OBJECTIVE A:
Copy word for word the part of the piece about the cyclist Kayle, starting with "How do I know?" and going on through "peg him back.".
-- TEXT SECTION start --
Whatever you pretend to be, don’t pretend to be surprised that a lying doper who was busted in 2008 might have returned to the sport and continued to lie and dope, and don’t be surprised as you read through the 2008 decision that the same ill thought processes might still be alive and well in the mind of this truly disturbed dude. This is a guy who lied, cheated, admitted to using banned drugs, and then had the nerve to sue for defamation the very person to whom he’d made the confession.

This isn’t some poor slob who was choking down tainted meat, or some up-and-coming kid who chose the needle over an unemployment line, it was a deliberate, calculating, corrupt liar whose first line of defense was to wreck the lives of those who dared tell the truth. On the bright side, it’s awesome to note in the arbitration decision against Kayle in 2008, that in Paragraph 65 it says that despite the fact that Suzanne Sonye had everything to lose by going against this doping doper who dopes, nevertheless she persisted.”

Hahahahahaha! Warren & Sonye in ’20!

And of course those who doubted that it was a new, improved, Kleen Kayle needed to look no farther than the famous Visalia punch-em-up, where Kayle exhibited violent behavior that looked less like a mature man and more like someone mentally overcooked on the fumes of ‘roid rage. With an apology and a bit of contrition his team let bygones be bygones. “Let Kayle be Kayle” they said, or some other such flibberflabber which everyone else interpreted as teamspeak for “STFU, dude wins races so IDGAF.”

But anyway, here’s what I know about watching Kayle race as a “reformed” ex-doper masters racer who was “given a second chance”: He was really good and one of the fastest in a crit but he wasn’t all that great. Because so many people dope now, there aren’t enough drugs in China for a saggy old fart like Kayle such that it will put him orders of magnitude above the drug-addled grandpa peloton. He won, but so did others. The Pollyannas pointed to that as evidence of a Kleen Kayle and a level playing field, but there’s a much worse explanation, which is that doping is now the norm because it has dripped down through the I.V. to the very lowest, contemptible, and delusional level of the sport: Middling masters racers.

How do I know? Because I’ve sat in a field as recently as this year and watched Kayle singe the nuthairs off of a 60-strong peloton, only to get brought back again and again and again. In the last race we did together I wound up off the front late in the race with him and it was like sitting behind a Ducati. “Just hold on,” he said as I bent over the bars trying to get small and looking like a giraffe on a barstool while he generated some impossible wattage, but not impossible enough that the peloton didn’t peg him back.

I slunk to the back, charred to the bone by my three-minute effort of sitting on, while Kayle took a breath, attacked again with two laps to go, and soloed for the win. Just another SoCal Sunday crit, dude.
-- TEXT SECTION end --
OBJECTIVE B:
Repeat without changes the rows below, starting with the line with "Where should I" and going on through the line with "(x=451, y=5)", and leave the pictures out.
-- TASK INPUT start --
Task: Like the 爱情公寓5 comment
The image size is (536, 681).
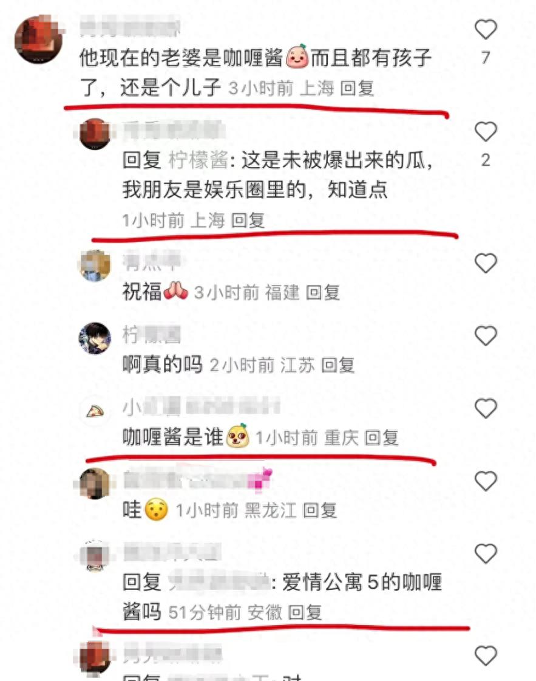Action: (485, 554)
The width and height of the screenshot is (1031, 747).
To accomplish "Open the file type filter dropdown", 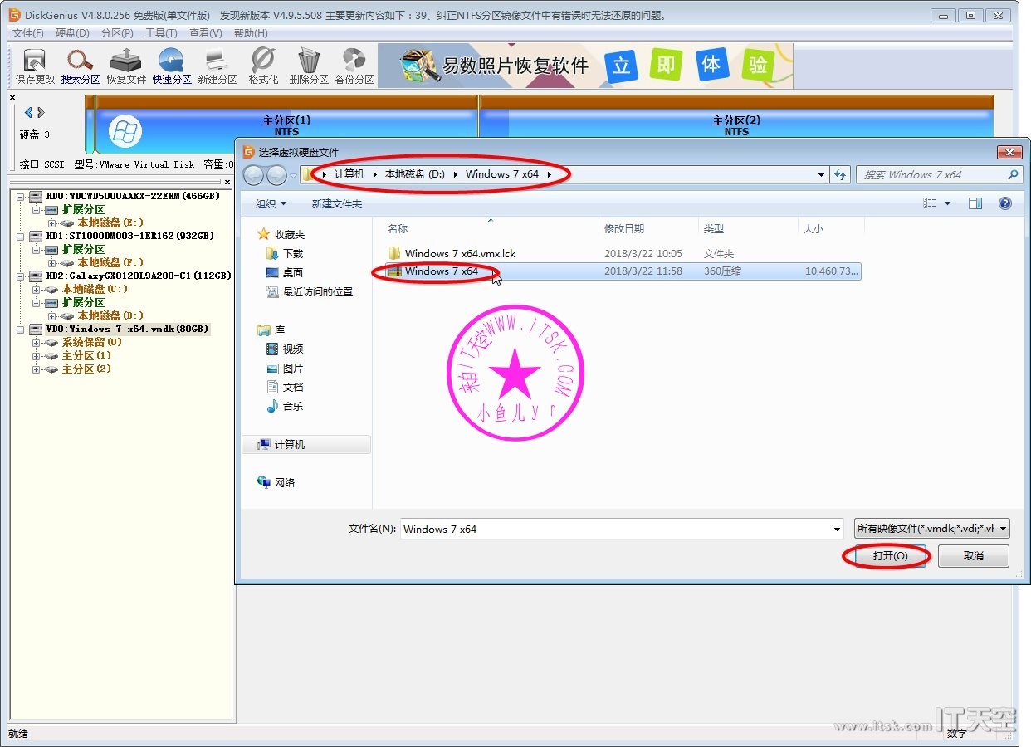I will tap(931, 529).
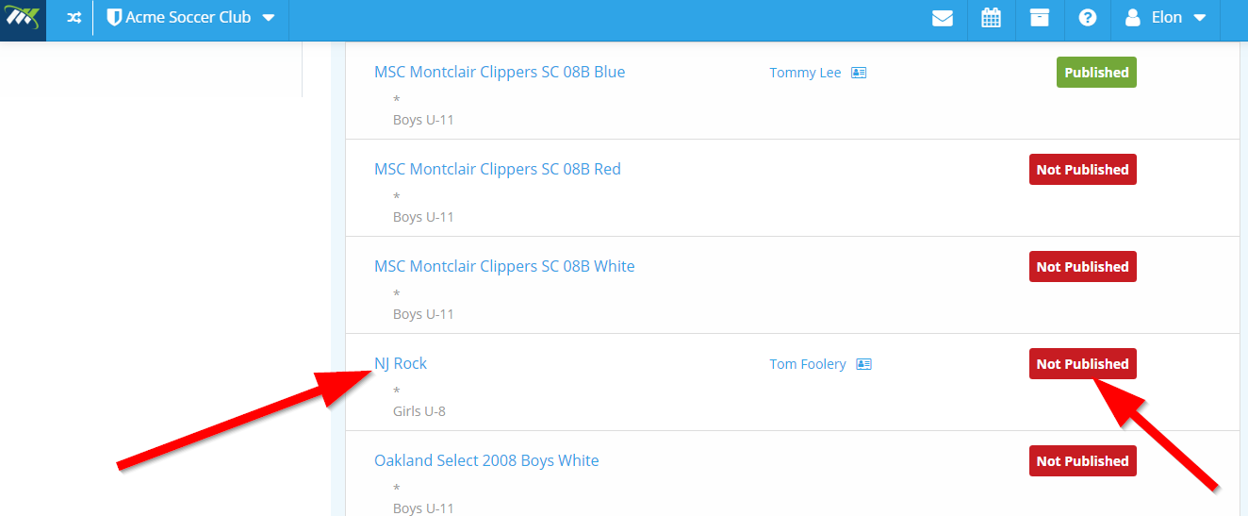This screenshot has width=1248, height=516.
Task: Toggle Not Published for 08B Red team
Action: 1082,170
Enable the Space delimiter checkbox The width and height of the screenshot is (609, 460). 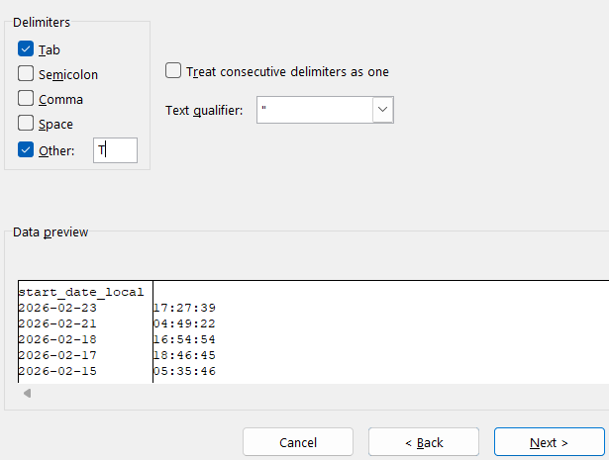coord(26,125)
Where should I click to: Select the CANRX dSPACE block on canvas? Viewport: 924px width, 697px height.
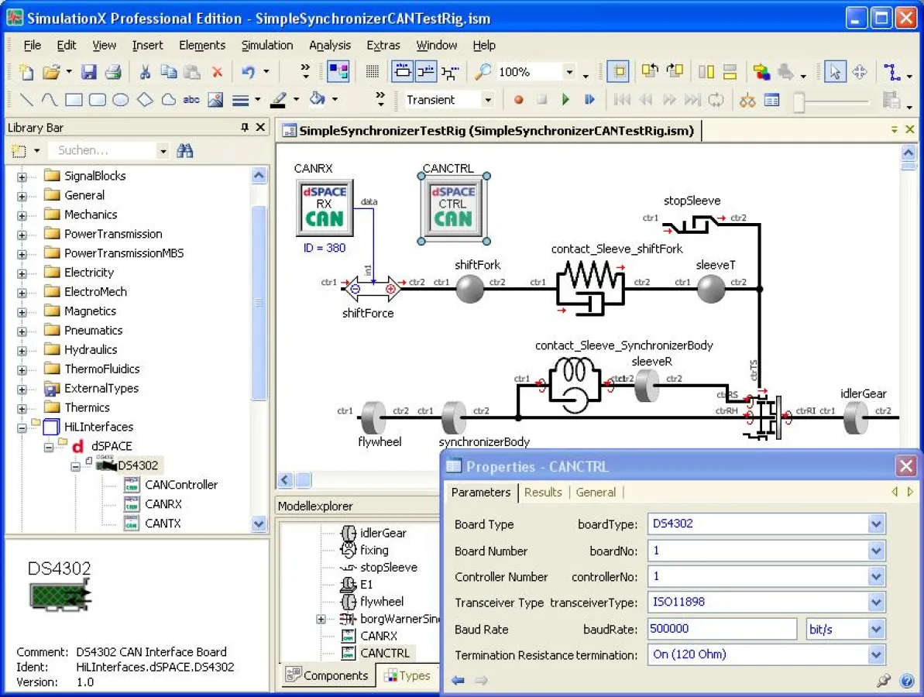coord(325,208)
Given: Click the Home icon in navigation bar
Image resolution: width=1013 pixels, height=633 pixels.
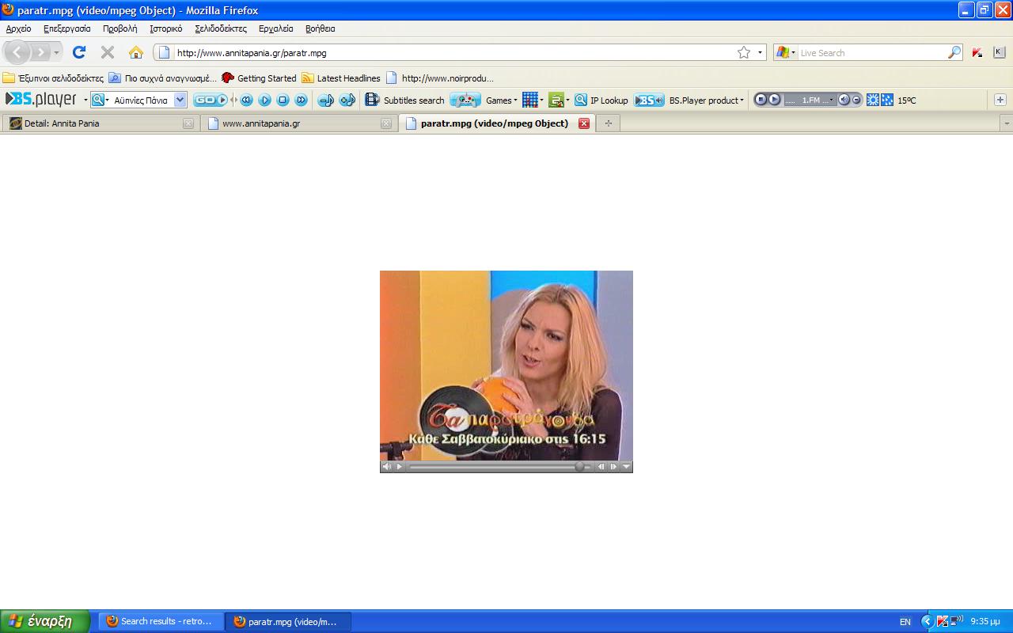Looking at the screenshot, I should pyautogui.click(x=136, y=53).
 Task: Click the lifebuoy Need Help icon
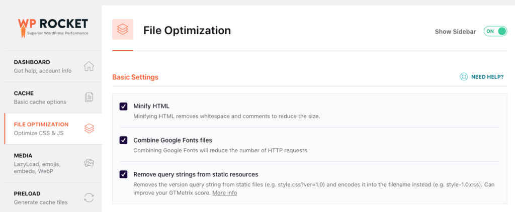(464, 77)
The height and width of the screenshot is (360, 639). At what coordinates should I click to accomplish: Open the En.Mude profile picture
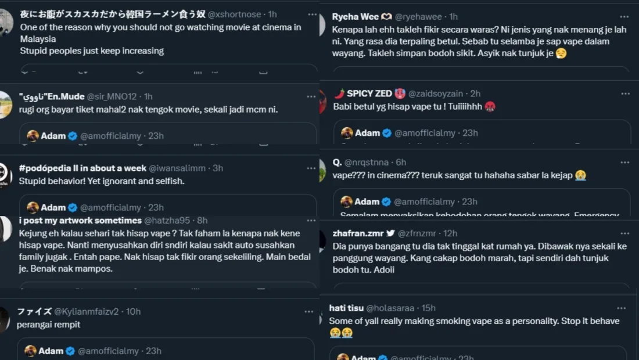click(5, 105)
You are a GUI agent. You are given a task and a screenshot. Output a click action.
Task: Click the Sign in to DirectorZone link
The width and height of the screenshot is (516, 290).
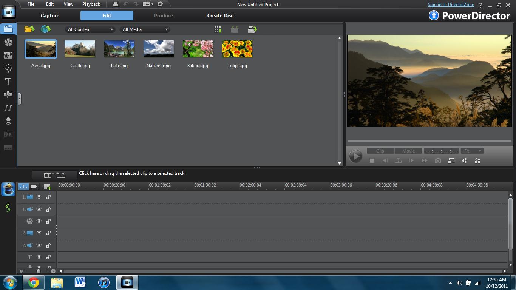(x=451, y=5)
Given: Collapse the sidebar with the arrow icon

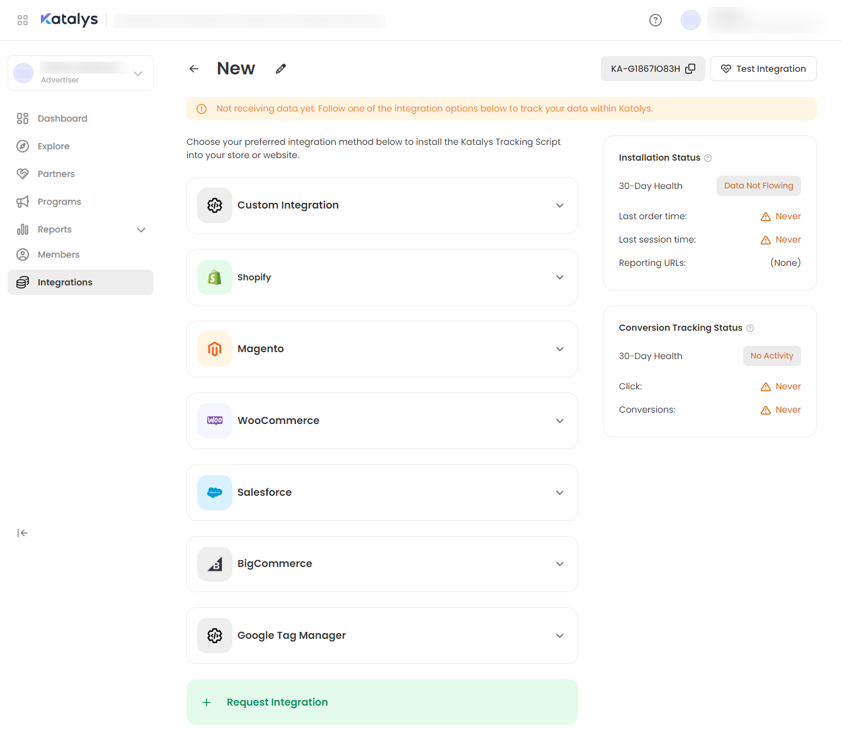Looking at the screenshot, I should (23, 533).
-- TASK INPUT end --
EXPECTED ANSWER A:
How do I know? Because I’ve sat in a field as recently as this year and watched Kayle singe the nuthairs off of a 60-strong peloton, only to get brought back again and again and again. In the last race we did together I wound up off the front late in the race with him and it was like sitting behind a Ducati. “Just hold on,” he said as I bent over the bars trying to get small and looking like a giraffe on a barstool while he generated some impossible wattage, but not impossible enough that the peloton didn’t peg him back.

EXPECTED ANSWER B:
Where should I click to: Select the CANRX dSPACE block on canvas? Viewport: 924px width, 697px height.
coord(325,208)
Given: Click the Home icon in navigation bar
Image resolution: width=1013 pixels, height=633 pixels.
Looking at the screenshot, I should pyautogui.click(x=136, y=53).
 Task: Click the lifebuoy Need Help icon
(464, 77)
The height and width of the screenshot is (360, 639). At what coordinates should I click to accomplish: Open the En.Mude profile picture
click(5, 105)
You are a GUI agent. You are given a task and a screenshot. Output a click action.
Task: Click the Sign in to DirectorZone link
The width and height of the screenshot is (516, 290).
(x=451, y=5)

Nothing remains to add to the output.